Ho perso la VRginità #Venezia75 #VeniceVirtualReality2018

Pubblicato il da Emanuele Rauco

Ho perso la VRginità #Venezia75 #VeniceVirtualReality2018

Il Lazzaretto vecchio accoglie la "cosa" più nuova dell'intera Mostra ed è una considerazione che già l'anno scorso fecero in tanti, ma per me è stata la prima. Ho perso la VRgintà, la verginità rispetto alla realtà virtuale, come certifica un pannello all'ingresso del Lazzaretto. 

Giunto alla seconda edizione, il concorso e l'esposizione di audiovisivi in realtà virtuale, spinge prima di tutto il critico a chiedersi quali sono i limiti della rappresentazione, della percezione di un'opera, della passività, dello spettacolo (inteso etimologicamente come qualcosa che attira lo sguardo). Qui è lo sguardo che va a cercarsi qualcosa da vedere e da fare, interagendo più o meno intensamente con l'ambiente e i personaggi. Ci si potrebbe interrogare se è cinema, arte digitale, videogioco, un mix, ma chi se ne frega: è un modo di raccontare e comunicare, di esprimersi, un mezzo artistico. 
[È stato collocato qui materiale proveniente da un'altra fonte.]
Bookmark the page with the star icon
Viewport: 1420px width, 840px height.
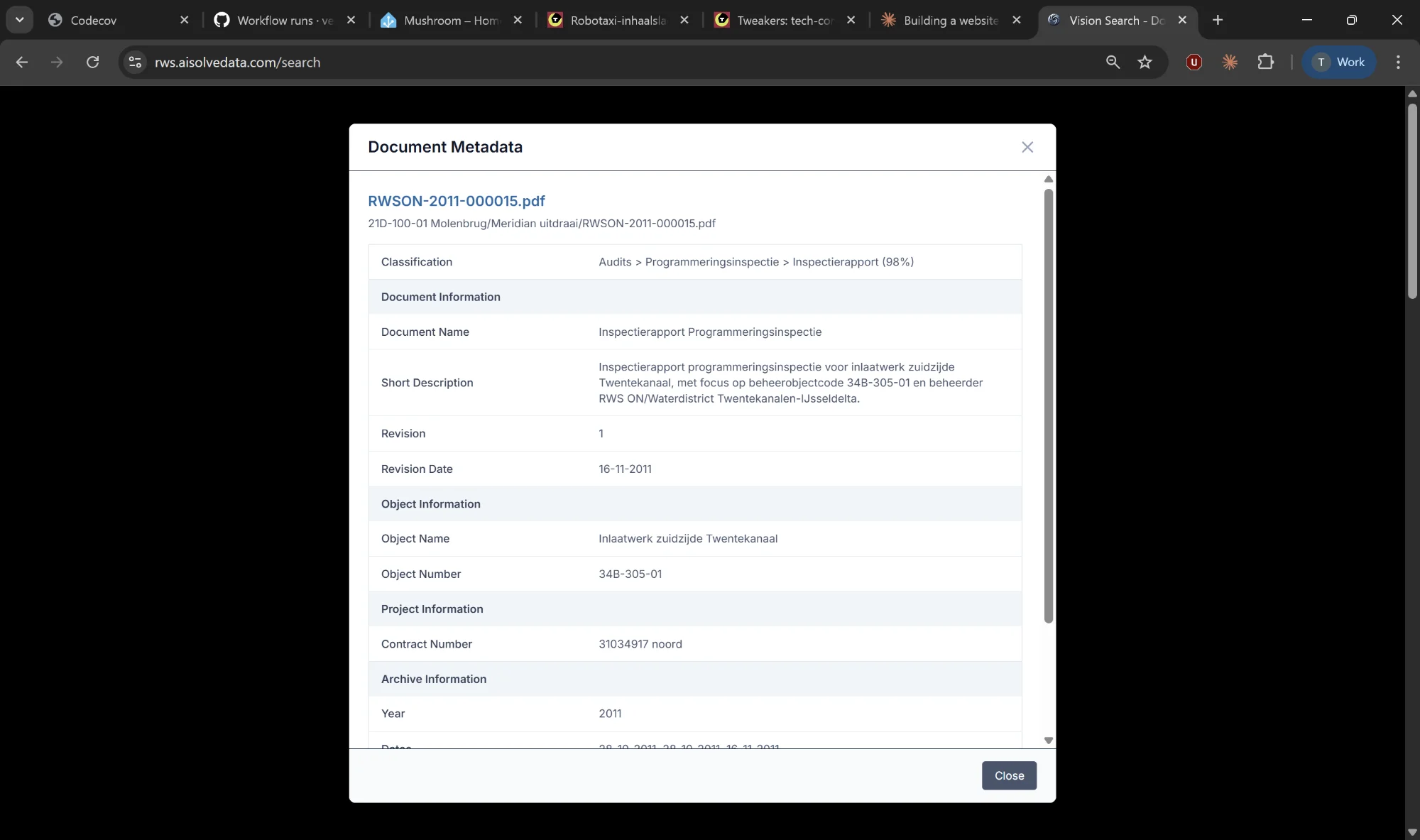(x=1145, y=62)
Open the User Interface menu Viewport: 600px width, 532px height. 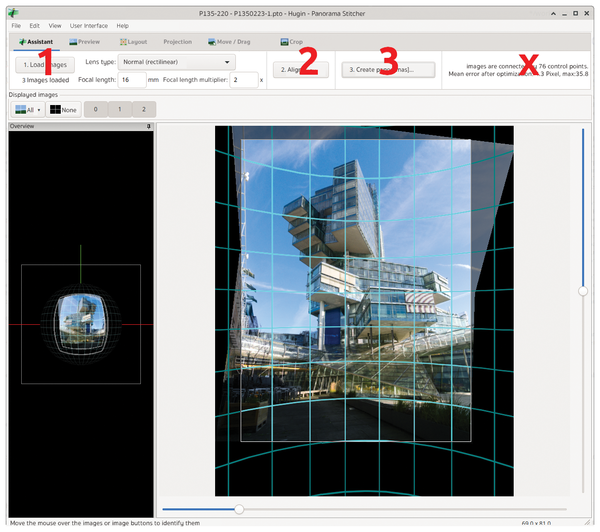coord(89,25)
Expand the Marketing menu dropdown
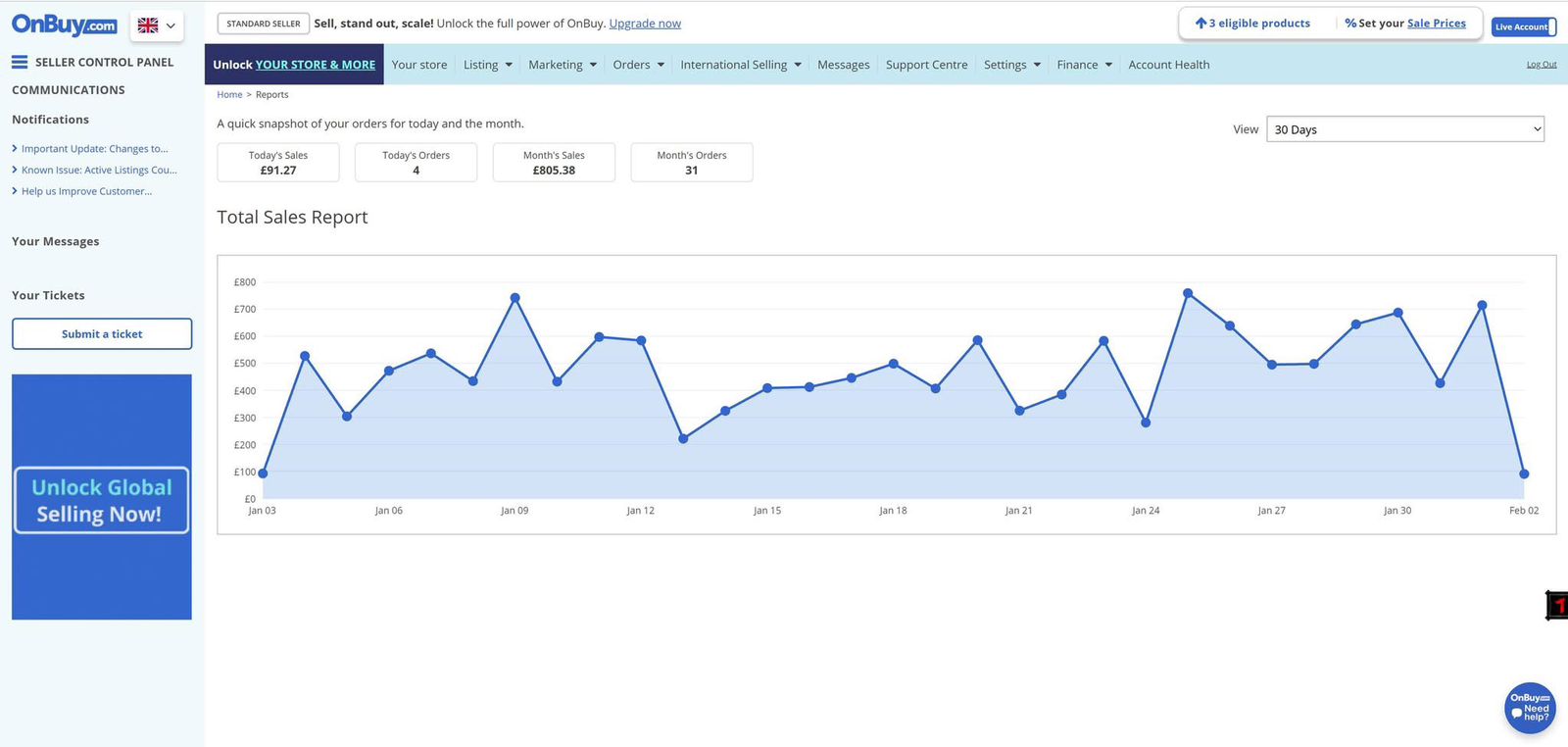The image size is (1568, 747). coord(563,65)
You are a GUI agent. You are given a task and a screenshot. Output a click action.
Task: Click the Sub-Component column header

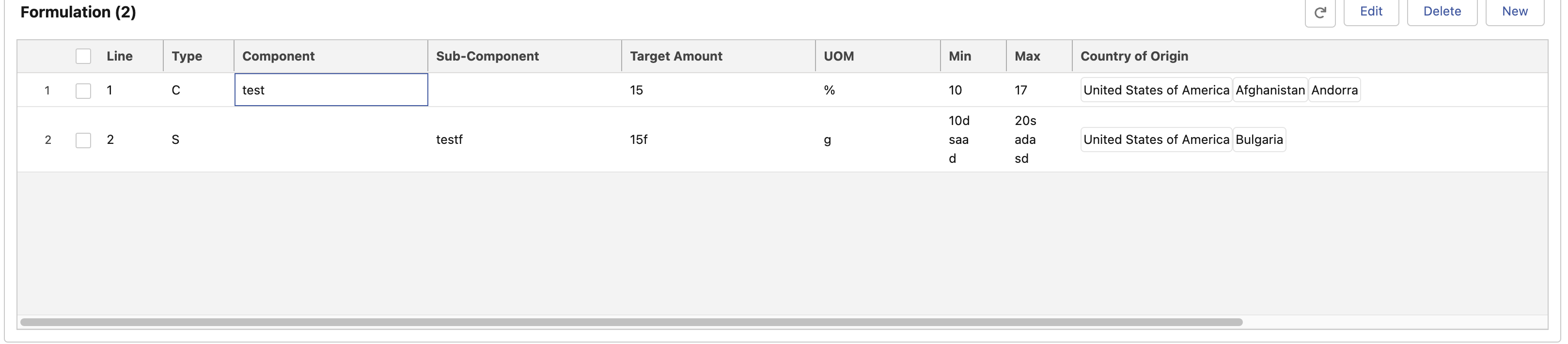coord(487,56)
Ho scelto per sVRginarmi 5 lavori diversi sia nei temi sia nelle modalità di fruizione: ho cominciato piano con Buddy VR di Chuck Chae, in cui si fa amicizia con un topolino parente di Remy di Ratatouille e lui ti porta alla sua altezza, cercando di sfuggire a una bambina che vuole catturarlo. Infantile e dolce, con una bellissima trovata: il topino scrive il suo nome su una cartolina che cela un dolore e poi ti chiede di scrivere il tuo. Alla fine, ti regala quella cartolina, con i vostri nomi accompagnati da due figurine disegnate. 

Tutt'altro tono ha 1943: Berlin Blitz di David Whelan: si è su un aereo inglese della 2^ guerra mondiale, si è nei panni di un reporter della BBC che testimoniò un volo e un bombardamento su Berlino. Con l'audio originale, si ricostruisce digitalmente l'aereo e soprattutto la guerra nei cieli e sulla terra. Un modo curioso di usare documenti d'epoca. 

Tra i progetti scelti dal Biennale College, ho visto In the Cave dell'italiano Ivan Gergolet: un viaggio nelle grotte friulane tra morte e vita. Opera puramente contemplativa, immersiva e statica che fa della durata, del buio e dei fasci di luce sotterranea il suo fascino estremo. 

Ho chiuso con due progetti visionati in un teatro, in una visione apparentemente collettiva: Virtual Reality Diver - progetto dell'universo Ghost in the Shell - che è evidentemente una prova per un videogioco in VR e si nota la perizia tecnica eccellente, frutto di un lavoro decennale condensato in un quarto d'ora, per quanto non sfrutti del tutto la potenza dei 360°; e il dietro le quinte di Isle of Dogs, in cui davanti a noi parlano i cani protagonisti del film di Wes Anderson e dietro si vede il lavoro dei tecnici per crearli e animarli. 

Non ho le competenze tecniche per giudicare davvero questo tipo di opere e intellettualmente bisognerebbe ampliare le griglie critiche: solo una considerazione, però. Una volta finita un'esperienza viene voglia di replicarla, perché anche se non si hanno sensori o joystick che vibrano, il movimento dell'immagine intorno a noi e di noi intorno all'immagine crea uno spaesamento, una riscrittura puramente fisica sensoriale dell'esperienza del pubblico. Non so se è cinema, forse ne è una sorta di versione aumentata.